▶ _ABOUT THIS EXERCISE_
Whenever the string "label" turns up in a line of the data below, copy that line.

Top of GIVEN RECORDS

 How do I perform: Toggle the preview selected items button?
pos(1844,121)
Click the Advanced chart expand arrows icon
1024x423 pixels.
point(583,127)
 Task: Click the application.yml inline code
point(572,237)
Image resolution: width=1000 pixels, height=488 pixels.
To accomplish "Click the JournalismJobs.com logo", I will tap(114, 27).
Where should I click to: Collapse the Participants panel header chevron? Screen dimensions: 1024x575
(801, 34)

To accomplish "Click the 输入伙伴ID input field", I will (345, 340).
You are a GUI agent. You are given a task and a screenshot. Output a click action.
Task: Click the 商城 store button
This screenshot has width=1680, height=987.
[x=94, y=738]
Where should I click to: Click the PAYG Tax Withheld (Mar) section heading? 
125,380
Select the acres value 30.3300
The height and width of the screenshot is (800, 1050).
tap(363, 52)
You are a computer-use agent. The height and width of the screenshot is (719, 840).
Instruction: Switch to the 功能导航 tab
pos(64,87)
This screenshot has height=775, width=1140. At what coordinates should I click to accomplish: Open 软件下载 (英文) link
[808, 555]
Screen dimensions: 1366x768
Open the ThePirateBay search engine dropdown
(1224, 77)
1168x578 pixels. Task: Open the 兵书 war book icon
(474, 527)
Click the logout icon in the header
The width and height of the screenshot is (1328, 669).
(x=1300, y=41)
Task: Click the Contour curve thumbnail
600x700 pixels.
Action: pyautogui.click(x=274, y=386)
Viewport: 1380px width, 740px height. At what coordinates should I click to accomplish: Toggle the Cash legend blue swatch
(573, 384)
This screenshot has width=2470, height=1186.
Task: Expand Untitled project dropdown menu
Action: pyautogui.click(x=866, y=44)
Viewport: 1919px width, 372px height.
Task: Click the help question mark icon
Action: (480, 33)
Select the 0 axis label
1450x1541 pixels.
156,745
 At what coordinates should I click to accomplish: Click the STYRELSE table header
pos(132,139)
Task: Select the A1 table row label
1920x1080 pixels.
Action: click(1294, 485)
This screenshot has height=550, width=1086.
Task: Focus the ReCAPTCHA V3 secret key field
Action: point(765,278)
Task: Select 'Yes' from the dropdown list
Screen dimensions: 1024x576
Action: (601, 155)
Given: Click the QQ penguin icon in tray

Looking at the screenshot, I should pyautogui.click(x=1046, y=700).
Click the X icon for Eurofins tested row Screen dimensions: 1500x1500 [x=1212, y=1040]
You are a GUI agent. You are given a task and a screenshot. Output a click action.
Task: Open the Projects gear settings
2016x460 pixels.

Bottom of GIVEN RECORDS

▶ _REPLY TO THE TASK_
Select the 0 axis label
Task: Select the A1 table row label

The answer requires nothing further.